# Text segment:

——

Bratton went on to disclose one of the coroner’s more important findings: The bullet that felled little Suzie came from an LAPD rifle.

Bratton’s openness looked like more proof that he is still trying to tear down the walls of secrecy and defensiveness that sometimes towered so high during the tenures of Bernie Parks and Daryl Gates.

Bratton said he had no idea that the LAPD’s Force Investigation Unit customarily tells the Coroner’s Office to put a security hold on reports in officer-involved shooting cases. The LAPD, he insisted, has nothing to hide.

In important ways, Bratton had once again broken with past traditions that put a tight seal on information in high-profile cases. But it’s not quite as simple as that. Until Wednesday afternoon, the LAPD had refused to release the names of the officers who most likely fired the shots that killed Suzie and her father — information that can help the media and the public scrutinize their records. The chief told the L.A. Times that it may be impossible to determine who actually fired the fatal shot. Even during the more secretive reigns of Bratton’s predecessors, the LAPD routinely released names of officers involved in deadly shootings, sometimes immediately. They did so because of a 1997 state appellate court ruling, involving a Santa Barbara case, that requires police agencies to release the names of officers in fatal shootings. The court found the public’s interest outweighed an officer’s right of privacy. “We generally release officers’ names, but right now we are delaying the release of the names so the officers can have privacy,” said LAPD Lieutenant Paul Vernon. Bratton’s style of opening the book on important investigations does not seem to include another recent sensitive case — the fatal shooting by a police officer of Devin Brown in February. A security hold remains on the autopsy report of the unarmed 13-year-old boy, who was behind the wheel of a stolen car when officers chased him at 4 a.m. At the end of the chase, Brown, who is black, backed into the patrol car. LAPD Officer Steve Garcia fired 10 shots. After the teen’s death, the department revised its policy and now allows officers to fire on a moving vehicle only if their lives are in danger.

Among other issues, the autopsy report will show how many bullets hit Brown and will help determine how far Garcia was standing from Brown’s car, and whether he faced imminent harm before he fired his weapon.

——

# Data block:
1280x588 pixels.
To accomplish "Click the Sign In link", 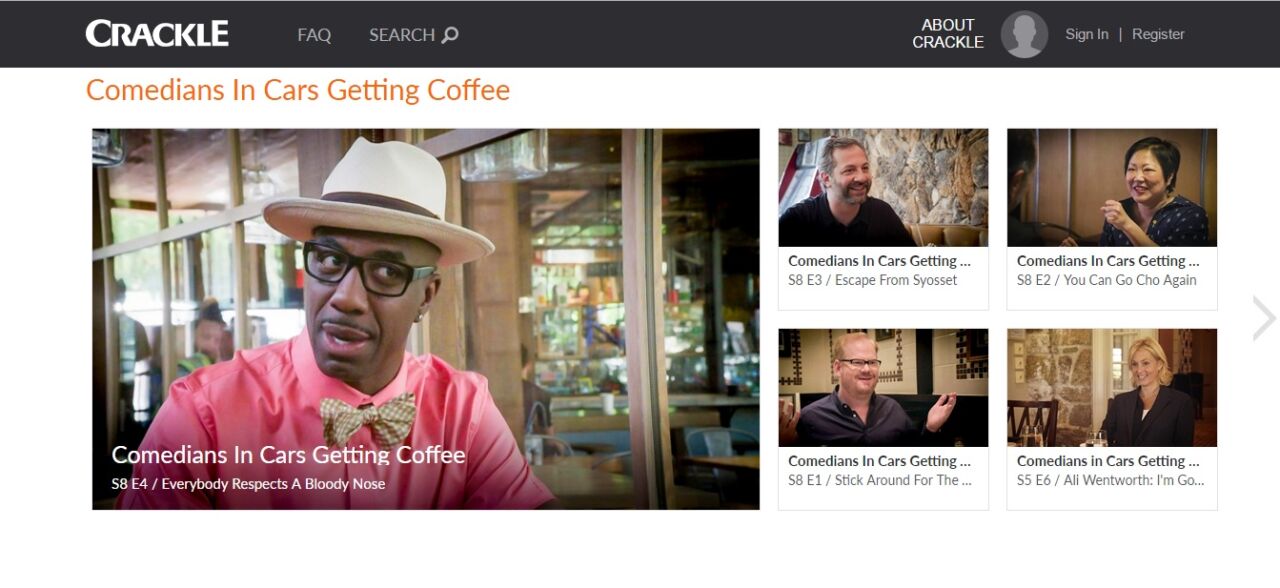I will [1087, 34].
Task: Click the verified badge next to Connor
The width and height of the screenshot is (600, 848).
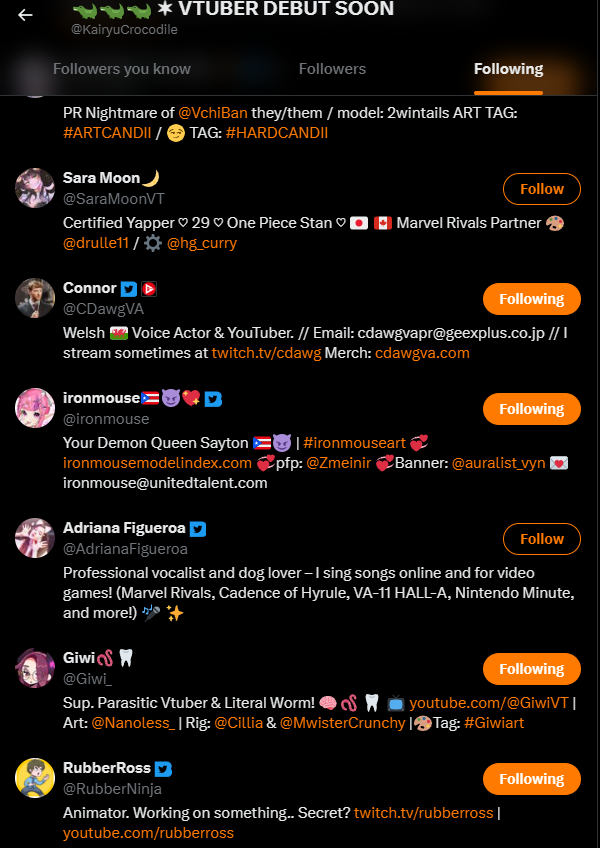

——

# Tasks to complete:
- a) Answer these from the text on Bratton and the LAPD:
(i) According to the coroner's finding, whose rifle fired the bullet that felled Suzie?
(ii) In what year was the state appellate court ruling that requires police agencies to release the names of officers in fatal shootings?
(iii) How many shots did LAPD Officer Steve Garcia fire?
- b) In the text on Bratton and the LAPD, swap "walls" for "barriers" and write out the passage starting with "Bratton’s openness looked" and going on through "and Daryl Gates.".
- c) Write what comes next in the text on Bratton and the LAPD, picking up after its final sentence.

# Answers provided:
- a)
(i) An LAPD rifle.
(ii) 1997.
(iii) 10.

- b)
Bratton’s openness looked like more proof that he is still trying to tear down the barriers of secrecy and defensiveness that sometimes towered so high during the tenures of Bernie Parks and Daryl Gates.

- c)
LAPD’s Vernon said there were some mistakes in the coroner’s report that are being rectified by the Force Investigation Unit. “They are working out some differences between our investigation and the coroner’s initial report,” Vernon said. “And when they work out the minor differences it won’t change the coroner’s findings. It will ensure that some of the minor facts are consistent. If there is either a mistake or an oversight in one report, you wouldn’t want it saying it if it is not accurate. How do you know which one is the most accurate? It is not going to change the outcome of the case.”

LAPD Sergeant Catherine Plows said the error pertains to ballistics and to the caliber of the weapon, and said the report would be released soon. In May, Brown’s mother, Evelyn Davis, sued the police, and her attorney recently went to court to try to obtain the autopsy report. Instead, a judge extended the security hold through September.

Media lawyers believe that a coroner’s report must be released under the California Public Records Act, but there is as yet no appellate ruling to settle the issue of whether a police agency can place a hold on the report. It is clear, however, that the report is the word of the coroner — not the police. “They are not required to be simpatico with the findings of the LAPD,” said Craig Harvey, chief coroner investigator and chief of operations. “Sometimes we agree and sometimes we do not . . . and that is okay.”

It’s also clear that Bratton knows of the security hold on the Brown autopsy.
Said Plows: “He didn’t know, but he does now.”